Collected data:
—————
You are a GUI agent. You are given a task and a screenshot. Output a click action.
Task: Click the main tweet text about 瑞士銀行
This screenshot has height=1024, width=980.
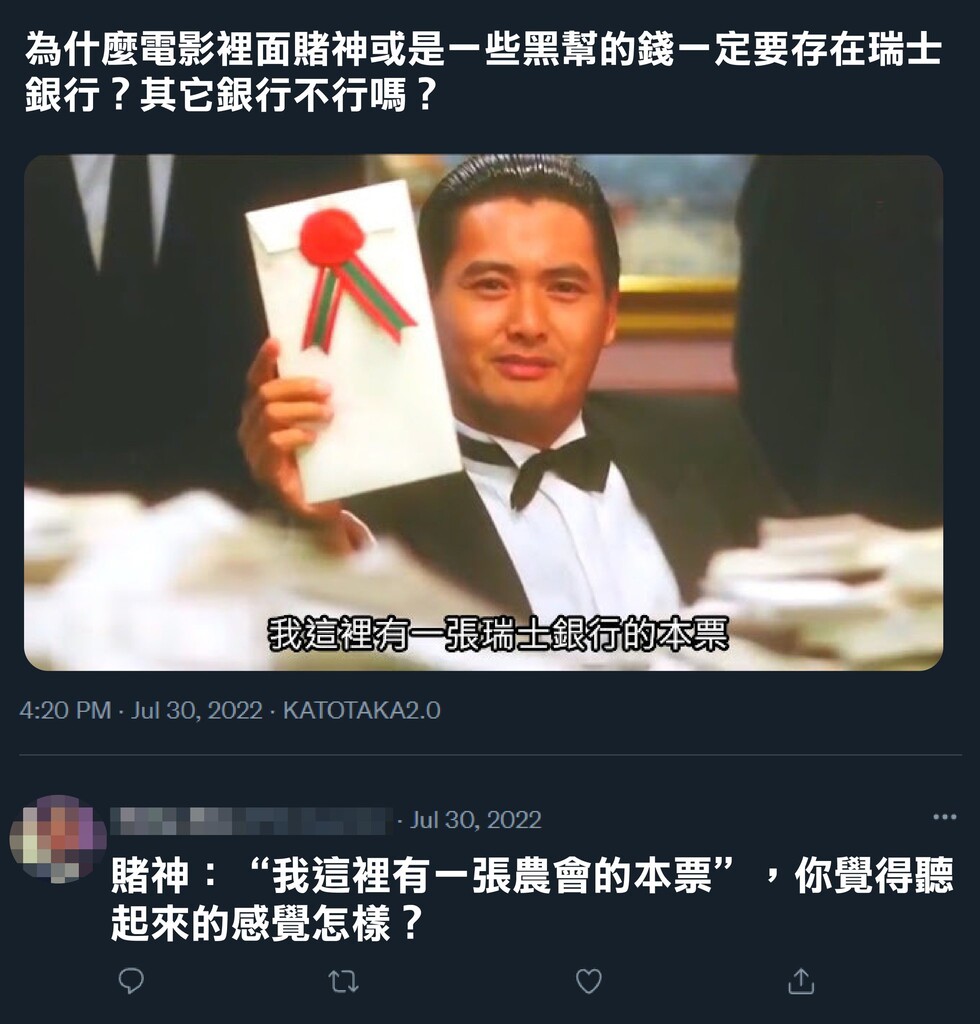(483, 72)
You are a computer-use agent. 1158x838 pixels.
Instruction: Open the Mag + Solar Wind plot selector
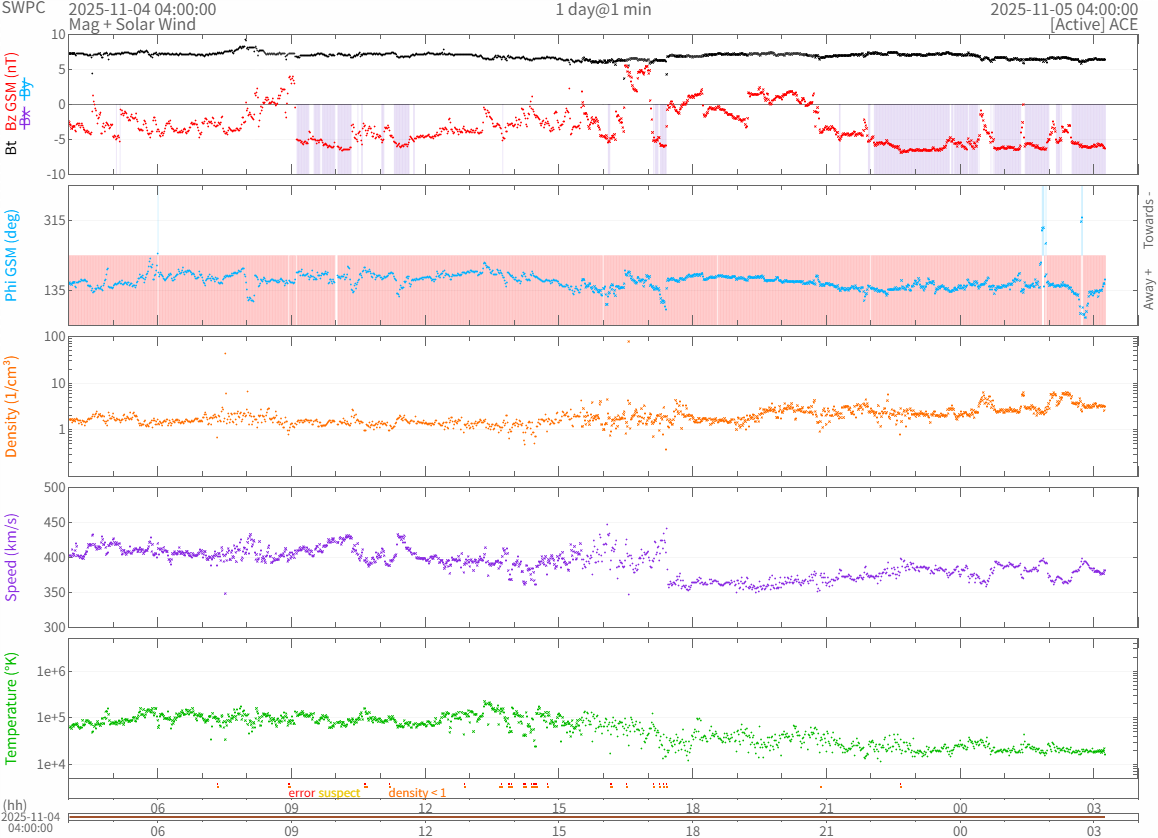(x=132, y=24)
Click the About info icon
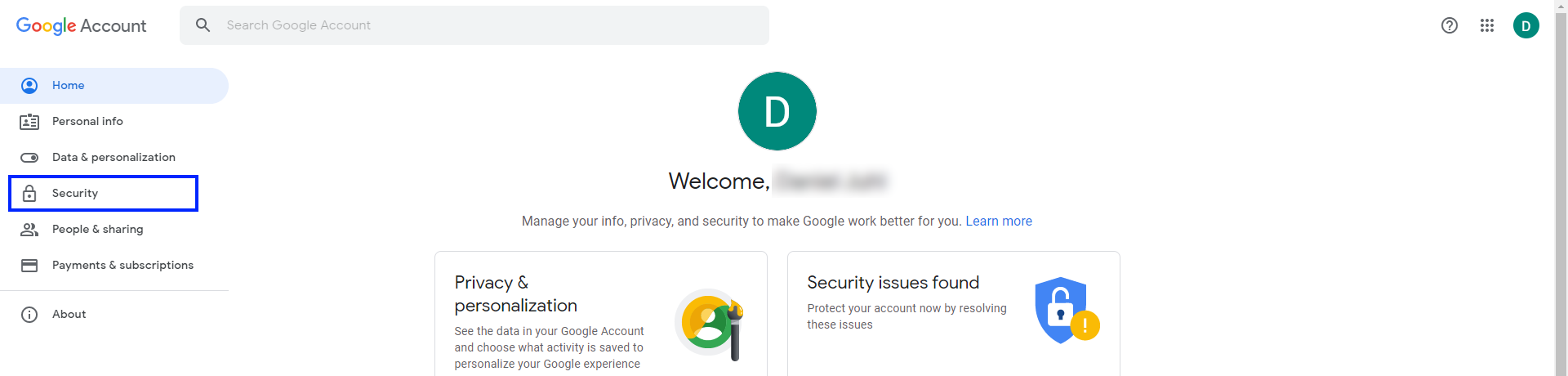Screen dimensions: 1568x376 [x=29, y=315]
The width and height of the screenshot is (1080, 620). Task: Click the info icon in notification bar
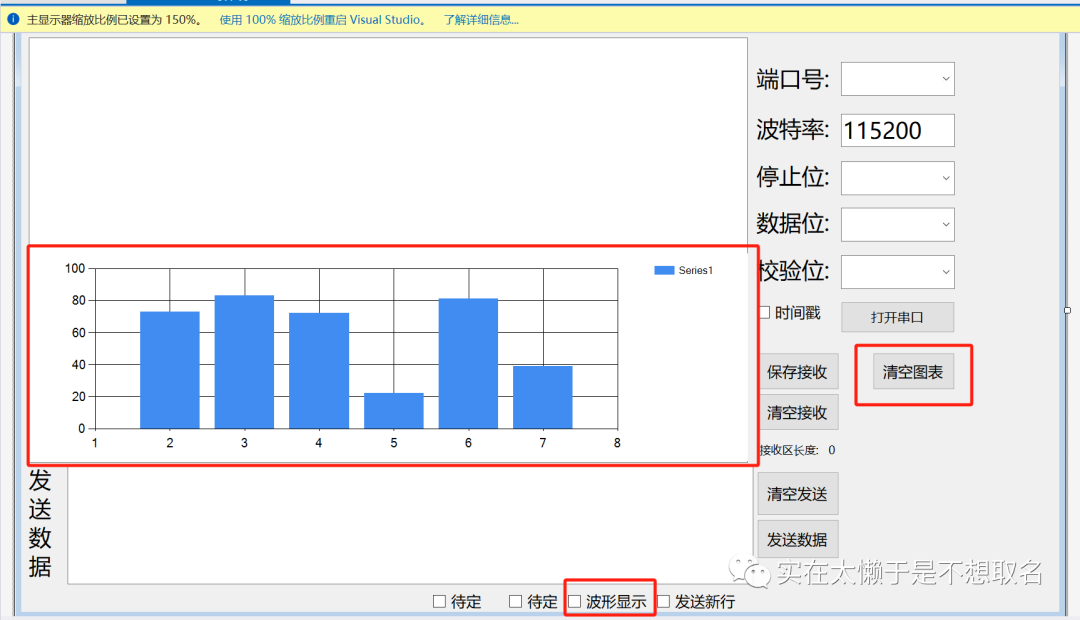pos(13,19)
—————
Task:
On how many lines of the data does "agent" appear? Give only that number.

Solution:
2